Vaccination dans les prisons : "Agir rapidement si l'on veut éviter la grève"

"Nous dire qu’on est prioritaire, nous, on le savait", réagit Grégory Wallez, permanent syndical de la CGSP-prison. "Tout cela doit être maintenant concerté de manière concrète. J’espère qu’on aura un agenda précis, rapide et qui va contenter tout le monde" poursuit-il avant d’annoncer sinon une grève effective le 25 avril à 22 heures.

Devant la dégradation de la situation, le dépôt d’un préavis de grève

Pour la CGSP-prison, "Sciensano" reprend les établissements pénitentiaires dans les "collectivités". Et le responsable syndical indique que le personnel réclame depuis des mois une vaccination rapide sans jamais avoir été entendu. "Devant la dégradation de la situation on a fini par déposer un préavis de grève !

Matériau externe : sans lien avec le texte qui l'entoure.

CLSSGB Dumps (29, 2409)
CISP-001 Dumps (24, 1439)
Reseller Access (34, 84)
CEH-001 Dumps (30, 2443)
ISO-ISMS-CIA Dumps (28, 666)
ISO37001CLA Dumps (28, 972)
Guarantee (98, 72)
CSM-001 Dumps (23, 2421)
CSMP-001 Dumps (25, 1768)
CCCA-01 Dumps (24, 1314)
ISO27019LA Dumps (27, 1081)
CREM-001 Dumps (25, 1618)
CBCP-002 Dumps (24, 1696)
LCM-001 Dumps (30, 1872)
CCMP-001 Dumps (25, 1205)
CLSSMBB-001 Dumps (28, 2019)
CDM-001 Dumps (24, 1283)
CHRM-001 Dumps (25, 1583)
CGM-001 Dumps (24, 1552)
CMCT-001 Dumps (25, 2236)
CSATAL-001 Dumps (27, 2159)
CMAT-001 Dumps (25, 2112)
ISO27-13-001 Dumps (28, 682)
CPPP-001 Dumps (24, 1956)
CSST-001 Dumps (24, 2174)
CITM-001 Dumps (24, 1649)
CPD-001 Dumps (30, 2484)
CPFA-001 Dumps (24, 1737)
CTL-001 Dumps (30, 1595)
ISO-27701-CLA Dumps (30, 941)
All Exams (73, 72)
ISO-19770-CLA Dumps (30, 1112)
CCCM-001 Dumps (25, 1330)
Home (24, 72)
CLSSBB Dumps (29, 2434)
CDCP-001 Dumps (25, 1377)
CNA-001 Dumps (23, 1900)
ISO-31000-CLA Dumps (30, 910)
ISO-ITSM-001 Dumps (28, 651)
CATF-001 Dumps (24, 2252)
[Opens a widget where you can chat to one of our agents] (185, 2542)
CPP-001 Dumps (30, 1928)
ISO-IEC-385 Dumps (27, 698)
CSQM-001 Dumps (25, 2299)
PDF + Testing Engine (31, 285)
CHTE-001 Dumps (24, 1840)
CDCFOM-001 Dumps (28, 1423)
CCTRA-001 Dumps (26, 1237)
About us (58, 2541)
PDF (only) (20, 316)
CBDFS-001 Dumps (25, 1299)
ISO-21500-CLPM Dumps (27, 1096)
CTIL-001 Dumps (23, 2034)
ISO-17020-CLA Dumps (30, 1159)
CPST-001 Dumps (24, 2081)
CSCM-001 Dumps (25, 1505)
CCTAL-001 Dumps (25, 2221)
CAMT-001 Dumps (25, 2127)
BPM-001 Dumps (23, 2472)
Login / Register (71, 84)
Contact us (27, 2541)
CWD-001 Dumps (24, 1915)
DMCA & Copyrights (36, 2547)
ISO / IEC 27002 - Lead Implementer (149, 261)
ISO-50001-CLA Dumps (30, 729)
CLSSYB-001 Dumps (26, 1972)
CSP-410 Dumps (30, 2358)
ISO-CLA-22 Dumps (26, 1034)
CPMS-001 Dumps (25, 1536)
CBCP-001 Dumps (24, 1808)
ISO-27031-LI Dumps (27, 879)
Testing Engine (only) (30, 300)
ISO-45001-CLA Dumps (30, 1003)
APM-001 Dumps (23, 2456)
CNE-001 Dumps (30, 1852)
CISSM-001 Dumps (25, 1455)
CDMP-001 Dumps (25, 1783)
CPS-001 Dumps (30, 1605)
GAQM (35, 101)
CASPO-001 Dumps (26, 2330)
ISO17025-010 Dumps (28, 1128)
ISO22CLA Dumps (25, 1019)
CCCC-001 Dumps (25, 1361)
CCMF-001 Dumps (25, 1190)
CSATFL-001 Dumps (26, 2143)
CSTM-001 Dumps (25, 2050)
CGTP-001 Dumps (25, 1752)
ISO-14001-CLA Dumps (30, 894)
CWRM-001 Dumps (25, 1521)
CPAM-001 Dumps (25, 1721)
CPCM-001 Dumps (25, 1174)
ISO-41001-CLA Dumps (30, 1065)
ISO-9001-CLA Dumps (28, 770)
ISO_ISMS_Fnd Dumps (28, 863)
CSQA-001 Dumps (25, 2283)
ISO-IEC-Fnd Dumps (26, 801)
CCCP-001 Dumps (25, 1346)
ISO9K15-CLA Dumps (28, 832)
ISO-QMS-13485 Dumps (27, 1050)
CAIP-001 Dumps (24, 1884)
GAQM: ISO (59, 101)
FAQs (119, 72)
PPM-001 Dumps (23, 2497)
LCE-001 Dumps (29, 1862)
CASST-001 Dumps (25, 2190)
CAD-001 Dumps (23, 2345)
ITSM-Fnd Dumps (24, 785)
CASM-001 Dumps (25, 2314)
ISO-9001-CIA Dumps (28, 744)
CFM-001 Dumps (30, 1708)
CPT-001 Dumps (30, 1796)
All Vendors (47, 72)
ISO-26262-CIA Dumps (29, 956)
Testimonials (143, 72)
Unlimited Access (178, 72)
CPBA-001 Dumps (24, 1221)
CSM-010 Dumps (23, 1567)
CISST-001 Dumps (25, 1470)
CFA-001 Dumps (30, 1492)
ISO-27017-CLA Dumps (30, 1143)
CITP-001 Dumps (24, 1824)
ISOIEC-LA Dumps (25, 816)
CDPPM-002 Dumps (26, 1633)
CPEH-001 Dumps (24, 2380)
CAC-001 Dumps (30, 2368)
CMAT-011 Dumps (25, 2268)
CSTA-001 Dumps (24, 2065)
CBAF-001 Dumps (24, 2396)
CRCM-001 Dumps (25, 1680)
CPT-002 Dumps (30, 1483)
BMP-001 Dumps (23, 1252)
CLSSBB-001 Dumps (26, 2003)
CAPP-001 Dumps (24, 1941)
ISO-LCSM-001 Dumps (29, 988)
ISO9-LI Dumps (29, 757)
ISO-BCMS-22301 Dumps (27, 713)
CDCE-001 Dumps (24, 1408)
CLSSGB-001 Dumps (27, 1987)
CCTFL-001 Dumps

S'il constate qu’enfin au niveau fédéral des décisions sont prises, il aura fallu pour cela attendre plusieurs morts au sein des prisons. "Ce n’est quand même pas normal que ce soit nous les syndicats du personnel qui doivent intervenir auprès du gouvernement alors que c’est à l’employeur à veiller à la sécurité de ses employés" souligne le syndicaliste.

Le ministre de la Justice évoque une dernière "collectivité fermée" à vacciner

Du coté du ministre de la Justice, Vincent Van Quickenborne, on ne conteste pas la situation. "Les prisons étaient l’une des dernières communautés fermées qui n’avaient pas encore été vaccinées. Les conditions de vie n’y sont pas faciles, il n’y a pratiquement pas d’aération, de la surpopulation avec des contacts étroits les uns avec les autres, il fallait donc agir et prendre cette décision de vacciner". Cette situation n’est pas neuve.

À la question de savoir pourquoi avoir tant tardé alors qu’on sait que la prison est un lieu clos où le risque de développement de foyers d’épidémie est élevé, le ministre évoque une certaine hiérarchie des priorités : "Ecoutez il fallait quand même vacciner toutes les autres communautés, notamment les centres de soins de santé, les hôpitaux, les personnes âgées". Les prisons apparaissent donc désormais comme la dernière collectivité "fermée" qui sera bientôt vaccinée.

Une campagne de vaccination en deux phases

La vaccination concernera dans un premier temps les gardiens et une partie limitée des détenus, à savoir ceux de plus de 65 ans ou présentant des comorbidités. Les modalités seront présentées au personnel dès ce mardi. Le processus de vaccination est intégré dans la phase 1b en cours. Pour les autres prisonniers, il faudra encore attendre la phase 2, moment où la vaccination sera étendue à l’ensemble de la population.